How to access IaaS and on-prem applications in zero trust fashion?


We are an enterprise with about 3000 employees. We have recently started moving some of our workloads to public cloud, and as a result of that we are looking at re-architecting our access for our private applications. With our on-premise deployments so far, we had VPN servers in our datacenter, and the users were accessing the private applications using traditional VPN based access. But we have started looking at Zero Trust Network Access, and wanted to architect our access using those principles. Couple of solutions have come up during our investigation. Zscaler Private Access, StrongDM, CloudFlare Access, Duo Access, Banyan Security. Has anyone out there tried any of those, and can tell me what are the differences among these solutions, and why they would prefer one over the other.


  👤 rshnotsecure Accepted Answer ✓
Zero Trust is incredibly cool, but exceedingly difficult to pull off. I would even say this is true attempting to do this at my house, obviously a very small environment.

Here are the strategies that have worked for me / companies I have worked with:

Doubling down on Google Cloud. Yes they get a lot of grief that is deserved for privacy, but the reality is your infrastructure and data is extremely insecure anywhere in today’s hostile cyberspace. It is the most secure, which might not even be that much, in GCP. There are so many good secure design patterns there that I can barely use AWS in good faith now with a customer even though I owe my whole career, at least the beginning part, to them.

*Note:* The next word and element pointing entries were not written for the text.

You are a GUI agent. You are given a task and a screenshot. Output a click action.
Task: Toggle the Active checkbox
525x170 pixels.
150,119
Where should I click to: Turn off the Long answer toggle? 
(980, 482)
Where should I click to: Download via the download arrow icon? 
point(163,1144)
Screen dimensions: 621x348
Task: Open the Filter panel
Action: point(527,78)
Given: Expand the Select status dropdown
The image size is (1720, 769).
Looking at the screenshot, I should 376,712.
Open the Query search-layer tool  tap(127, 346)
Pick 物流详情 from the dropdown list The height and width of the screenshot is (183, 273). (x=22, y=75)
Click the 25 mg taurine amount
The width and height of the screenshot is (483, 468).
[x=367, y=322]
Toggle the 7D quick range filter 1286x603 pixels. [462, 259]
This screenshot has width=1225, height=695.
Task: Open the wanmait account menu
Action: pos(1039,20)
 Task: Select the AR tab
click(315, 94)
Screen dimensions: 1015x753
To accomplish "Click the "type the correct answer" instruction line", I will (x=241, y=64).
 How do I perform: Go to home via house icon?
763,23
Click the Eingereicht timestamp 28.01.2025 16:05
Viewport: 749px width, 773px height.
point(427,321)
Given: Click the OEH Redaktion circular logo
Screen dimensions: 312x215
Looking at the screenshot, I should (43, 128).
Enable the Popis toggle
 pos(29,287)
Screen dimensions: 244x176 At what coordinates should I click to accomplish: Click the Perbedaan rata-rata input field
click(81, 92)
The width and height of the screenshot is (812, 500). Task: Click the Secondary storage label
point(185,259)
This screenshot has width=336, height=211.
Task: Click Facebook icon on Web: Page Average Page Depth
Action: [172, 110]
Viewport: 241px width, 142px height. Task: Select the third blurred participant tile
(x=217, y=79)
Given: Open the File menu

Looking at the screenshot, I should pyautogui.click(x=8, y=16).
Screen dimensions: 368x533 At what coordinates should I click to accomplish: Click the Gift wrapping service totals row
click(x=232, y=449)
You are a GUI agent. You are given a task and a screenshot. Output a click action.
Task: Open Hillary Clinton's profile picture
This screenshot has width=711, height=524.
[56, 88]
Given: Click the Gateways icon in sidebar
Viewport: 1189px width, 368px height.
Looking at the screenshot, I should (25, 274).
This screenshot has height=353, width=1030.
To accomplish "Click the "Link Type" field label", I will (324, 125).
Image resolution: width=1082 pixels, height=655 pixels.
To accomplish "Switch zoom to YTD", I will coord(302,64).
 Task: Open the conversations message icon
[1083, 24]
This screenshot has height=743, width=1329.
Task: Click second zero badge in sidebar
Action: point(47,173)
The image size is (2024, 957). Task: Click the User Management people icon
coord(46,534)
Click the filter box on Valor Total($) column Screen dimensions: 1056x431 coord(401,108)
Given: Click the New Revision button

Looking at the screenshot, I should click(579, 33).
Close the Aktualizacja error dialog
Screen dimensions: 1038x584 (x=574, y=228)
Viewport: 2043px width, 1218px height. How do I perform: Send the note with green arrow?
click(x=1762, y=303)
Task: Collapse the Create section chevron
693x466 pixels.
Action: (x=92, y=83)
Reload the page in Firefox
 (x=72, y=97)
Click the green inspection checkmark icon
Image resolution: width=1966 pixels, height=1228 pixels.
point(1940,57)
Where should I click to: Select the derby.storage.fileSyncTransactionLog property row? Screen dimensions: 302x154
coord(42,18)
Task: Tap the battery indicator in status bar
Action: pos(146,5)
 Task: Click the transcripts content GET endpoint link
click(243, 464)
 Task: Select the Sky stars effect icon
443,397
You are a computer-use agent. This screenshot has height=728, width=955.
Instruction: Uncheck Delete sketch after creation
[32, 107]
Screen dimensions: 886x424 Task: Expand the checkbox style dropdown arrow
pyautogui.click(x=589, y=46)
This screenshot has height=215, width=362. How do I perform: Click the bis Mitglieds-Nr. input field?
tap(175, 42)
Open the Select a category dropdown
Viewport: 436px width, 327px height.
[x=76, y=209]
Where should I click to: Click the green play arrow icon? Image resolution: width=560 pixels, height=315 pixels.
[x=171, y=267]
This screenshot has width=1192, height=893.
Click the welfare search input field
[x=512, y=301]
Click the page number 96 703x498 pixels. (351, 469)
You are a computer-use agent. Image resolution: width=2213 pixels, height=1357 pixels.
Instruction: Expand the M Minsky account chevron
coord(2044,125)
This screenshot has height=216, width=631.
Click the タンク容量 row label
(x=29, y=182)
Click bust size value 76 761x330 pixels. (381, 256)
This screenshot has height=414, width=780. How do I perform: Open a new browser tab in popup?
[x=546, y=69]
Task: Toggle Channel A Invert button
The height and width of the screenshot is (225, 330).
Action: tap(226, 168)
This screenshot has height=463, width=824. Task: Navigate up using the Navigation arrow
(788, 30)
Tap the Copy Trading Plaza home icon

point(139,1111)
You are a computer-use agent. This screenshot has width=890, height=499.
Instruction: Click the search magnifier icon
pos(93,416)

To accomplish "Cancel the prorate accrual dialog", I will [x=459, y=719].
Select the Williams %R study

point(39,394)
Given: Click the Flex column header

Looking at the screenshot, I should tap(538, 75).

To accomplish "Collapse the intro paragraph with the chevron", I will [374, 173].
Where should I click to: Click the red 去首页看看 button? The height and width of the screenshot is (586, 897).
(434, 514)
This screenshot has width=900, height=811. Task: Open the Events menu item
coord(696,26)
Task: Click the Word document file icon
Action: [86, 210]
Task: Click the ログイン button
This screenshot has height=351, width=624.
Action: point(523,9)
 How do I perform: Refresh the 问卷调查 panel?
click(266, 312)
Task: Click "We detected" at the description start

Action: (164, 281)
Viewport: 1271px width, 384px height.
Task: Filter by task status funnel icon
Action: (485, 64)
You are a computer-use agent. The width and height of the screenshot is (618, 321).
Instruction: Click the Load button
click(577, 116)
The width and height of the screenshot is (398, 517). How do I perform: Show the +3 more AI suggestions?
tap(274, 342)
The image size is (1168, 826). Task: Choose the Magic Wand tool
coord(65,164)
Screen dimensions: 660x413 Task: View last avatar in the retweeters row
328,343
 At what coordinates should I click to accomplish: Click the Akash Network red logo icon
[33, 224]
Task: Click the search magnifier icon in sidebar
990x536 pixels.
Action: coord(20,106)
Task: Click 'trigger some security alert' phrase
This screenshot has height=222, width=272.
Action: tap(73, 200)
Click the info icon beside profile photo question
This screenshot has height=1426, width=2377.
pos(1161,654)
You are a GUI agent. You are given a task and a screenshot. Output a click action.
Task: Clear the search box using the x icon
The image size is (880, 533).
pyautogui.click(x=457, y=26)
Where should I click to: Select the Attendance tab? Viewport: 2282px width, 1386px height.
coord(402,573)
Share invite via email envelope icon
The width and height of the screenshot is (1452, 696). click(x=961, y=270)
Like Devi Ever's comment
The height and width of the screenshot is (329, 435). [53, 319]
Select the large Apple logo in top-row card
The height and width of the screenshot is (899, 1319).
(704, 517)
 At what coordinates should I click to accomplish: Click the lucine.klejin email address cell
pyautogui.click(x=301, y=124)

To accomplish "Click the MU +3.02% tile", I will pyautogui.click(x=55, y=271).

Duo Access - Highly recommend. Great all around. Push notifications to user phones and require location within a specific country and with biometric authorization for the push alert. Add device certs for even more security.

Okta - don’t recommend at all for one reason. To me this felt like a big thing, and that was when signing up for they made you declare answers to security questions. This is a horrible pattern that NIST has come out against for some time. Whose idea was this?